▶ **TASK TO COMPLETE**: Scan the entries that follow and give only the number of lines containing "date".

[Saved entries]
┌──
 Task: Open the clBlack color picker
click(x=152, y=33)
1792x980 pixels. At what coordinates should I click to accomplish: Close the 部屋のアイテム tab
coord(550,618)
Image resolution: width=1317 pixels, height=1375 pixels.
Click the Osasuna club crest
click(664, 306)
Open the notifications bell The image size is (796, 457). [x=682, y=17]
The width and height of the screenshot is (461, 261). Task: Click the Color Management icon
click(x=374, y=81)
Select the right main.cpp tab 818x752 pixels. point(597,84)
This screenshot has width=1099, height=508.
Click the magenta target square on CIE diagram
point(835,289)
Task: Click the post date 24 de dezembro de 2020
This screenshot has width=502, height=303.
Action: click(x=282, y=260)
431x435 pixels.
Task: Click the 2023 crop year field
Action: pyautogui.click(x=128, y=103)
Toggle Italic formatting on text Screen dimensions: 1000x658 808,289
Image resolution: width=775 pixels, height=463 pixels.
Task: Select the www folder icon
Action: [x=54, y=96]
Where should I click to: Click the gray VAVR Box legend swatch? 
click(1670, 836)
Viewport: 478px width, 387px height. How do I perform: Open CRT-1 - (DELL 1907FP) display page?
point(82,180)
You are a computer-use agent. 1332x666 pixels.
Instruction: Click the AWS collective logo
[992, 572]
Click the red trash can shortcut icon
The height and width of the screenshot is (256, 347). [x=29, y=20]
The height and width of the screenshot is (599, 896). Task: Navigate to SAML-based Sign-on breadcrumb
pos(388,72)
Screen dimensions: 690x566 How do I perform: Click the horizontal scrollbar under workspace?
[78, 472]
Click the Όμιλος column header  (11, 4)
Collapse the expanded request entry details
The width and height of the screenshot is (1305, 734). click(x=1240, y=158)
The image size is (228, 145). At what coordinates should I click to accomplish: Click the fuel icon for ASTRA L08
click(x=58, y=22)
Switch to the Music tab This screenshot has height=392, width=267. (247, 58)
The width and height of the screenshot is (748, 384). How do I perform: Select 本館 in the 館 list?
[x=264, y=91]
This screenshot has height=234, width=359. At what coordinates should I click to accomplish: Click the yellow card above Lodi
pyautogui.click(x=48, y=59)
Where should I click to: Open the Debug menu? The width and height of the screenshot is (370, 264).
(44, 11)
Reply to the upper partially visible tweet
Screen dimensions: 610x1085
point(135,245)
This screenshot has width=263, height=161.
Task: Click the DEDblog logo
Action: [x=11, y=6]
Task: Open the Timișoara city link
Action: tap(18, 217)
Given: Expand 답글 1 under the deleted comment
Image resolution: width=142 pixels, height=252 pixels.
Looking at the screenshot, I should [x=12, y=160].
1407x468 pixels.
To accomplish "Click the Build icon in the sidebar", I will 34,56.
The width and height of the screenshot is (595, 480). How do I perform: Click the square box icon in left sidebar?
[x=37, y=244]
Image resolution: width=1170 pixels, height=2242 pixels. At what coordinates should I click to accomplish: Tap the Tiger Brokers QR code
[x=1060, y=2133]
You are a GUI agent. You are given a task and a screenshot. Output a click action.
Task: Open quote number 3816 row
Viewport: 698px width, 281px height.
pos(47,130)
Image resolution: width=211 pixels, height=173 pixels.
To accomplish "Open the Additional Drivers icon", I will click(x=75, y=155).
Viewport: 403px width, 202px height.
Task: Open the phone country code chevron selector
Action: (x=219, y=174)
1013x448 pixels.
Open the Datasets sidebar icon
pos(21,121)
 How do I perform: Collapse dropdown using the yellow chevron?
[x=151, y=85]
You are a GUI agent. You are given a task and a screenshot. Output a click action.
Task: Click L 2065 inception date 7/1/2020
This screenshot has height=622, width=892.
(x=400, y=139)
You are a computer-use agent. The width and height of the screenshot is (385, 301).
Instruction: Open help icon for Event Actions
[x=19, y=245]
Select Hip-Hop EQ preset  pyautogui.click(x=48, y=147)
└──
▶ **TASK SOLUTION**: 2